- **Task instructions**: Using the records below, transcribe word for word the stretch from the line that contains "Task: Click the verified" through the line that contains "Click the event pan/crop icon on clip", both end lines included, and nothing else.

(Beginning of Excerpted records)

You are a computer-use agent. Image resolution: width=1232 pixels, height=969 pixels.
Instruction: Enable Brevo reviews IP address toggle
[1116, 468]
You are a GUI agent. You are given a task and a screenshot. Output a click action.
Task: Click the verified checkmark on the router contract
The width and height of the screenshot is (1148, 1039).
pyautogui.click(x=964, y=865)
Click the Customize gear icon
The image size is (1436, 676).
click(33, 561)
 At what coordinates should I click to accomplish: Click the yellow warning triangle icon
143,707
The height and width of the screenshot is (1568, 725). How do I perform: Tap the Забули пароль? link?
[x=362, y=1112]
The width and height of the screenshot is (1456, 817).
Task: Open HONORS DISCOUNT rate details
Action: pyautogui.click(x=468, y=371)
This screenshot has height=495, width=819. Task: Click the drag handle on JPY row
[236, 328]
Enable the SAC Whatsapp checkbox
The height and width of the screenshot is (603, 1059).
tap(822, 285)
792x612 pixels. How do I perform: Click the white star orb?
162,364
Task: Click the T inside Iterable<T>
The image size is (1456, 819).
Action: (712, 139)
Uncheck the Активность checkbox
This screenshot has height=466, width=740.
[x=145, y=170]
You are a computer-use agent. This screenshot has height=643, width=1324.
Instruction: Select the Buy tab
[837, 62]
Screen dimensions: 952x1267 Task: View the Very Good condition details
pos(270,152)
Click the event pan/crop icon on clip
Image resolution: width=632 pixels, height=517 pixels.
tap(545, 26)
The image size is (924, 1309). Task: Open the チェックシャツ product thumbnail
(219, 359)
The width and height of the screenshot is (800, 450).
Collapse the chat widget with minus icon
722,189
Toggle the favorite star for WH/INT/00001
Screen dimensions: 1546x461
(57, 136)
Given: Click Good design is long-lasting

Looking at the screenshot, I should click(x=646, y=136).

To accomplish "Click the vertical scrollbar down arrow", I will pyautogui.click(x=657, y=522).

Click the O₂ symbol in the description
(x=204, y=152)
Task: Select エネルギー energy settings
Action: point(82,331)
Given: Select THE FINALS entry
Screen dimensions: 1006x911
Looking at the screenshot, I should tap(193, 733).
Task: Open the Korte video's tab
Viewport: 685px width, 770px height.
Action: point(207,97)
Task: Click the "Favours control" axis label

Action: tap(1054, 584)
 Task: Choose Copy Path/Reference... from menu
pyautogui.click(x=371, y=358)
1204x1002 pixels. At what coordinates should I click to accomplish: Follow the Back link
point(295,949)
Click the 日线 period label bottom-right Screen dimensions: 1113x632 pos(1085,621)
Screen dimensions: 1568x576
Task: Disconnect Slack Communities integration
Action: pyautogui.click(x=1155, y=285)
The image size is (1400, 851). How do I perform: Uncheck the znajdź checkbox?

(End of Excerpted records)

- **Answer for the task**:
Task: Click the verified checkmark on the router contract
The width and height of the screenshot is (1148, 1039).
pyautogui.click(x=964, y=865)
Click the Customize gear icon
The image size is (1436, 676).
click(33, 561)
 At what coordinates should I click to accomplish: Click the yellow warning triangle icon
143,707
The height and width of the screenshot is (1568, 725). How do I perform: Tap the Забули пароль? link?
[x=362, y=1112]
The width and height of the screenshot is (1456, 817).
Task: Open HONORS DISCOUNT rate details
Action: pyautogui.click(x=468, y=371)
This screenshot has height=495, width=819. Task: Click the drag handle on JPY row
[236, 328]
Enable the SAC Whatsapp checkbox
The height and width of the screenshot is (603, 1059).
tap(822, 285)
792x612 pixels. How do I perform: Click the white star orb?
162,364
Task: Click the T inside Iterable<T>
The image size is (1456, 819).
Action: (712, 139)
Uncheck the Активность checkbox
This screenshot has height=466, width=740.
[x=145, y=170]
You are a computer-use agent. This screenshot has height=643, width=1324.
Instruction: Select the Buy tab
[837, 62]
Screen dimensions: 952x1267 Task: View the Very Good condition details
pos(270,152)
Click the event pan/crop icon on clip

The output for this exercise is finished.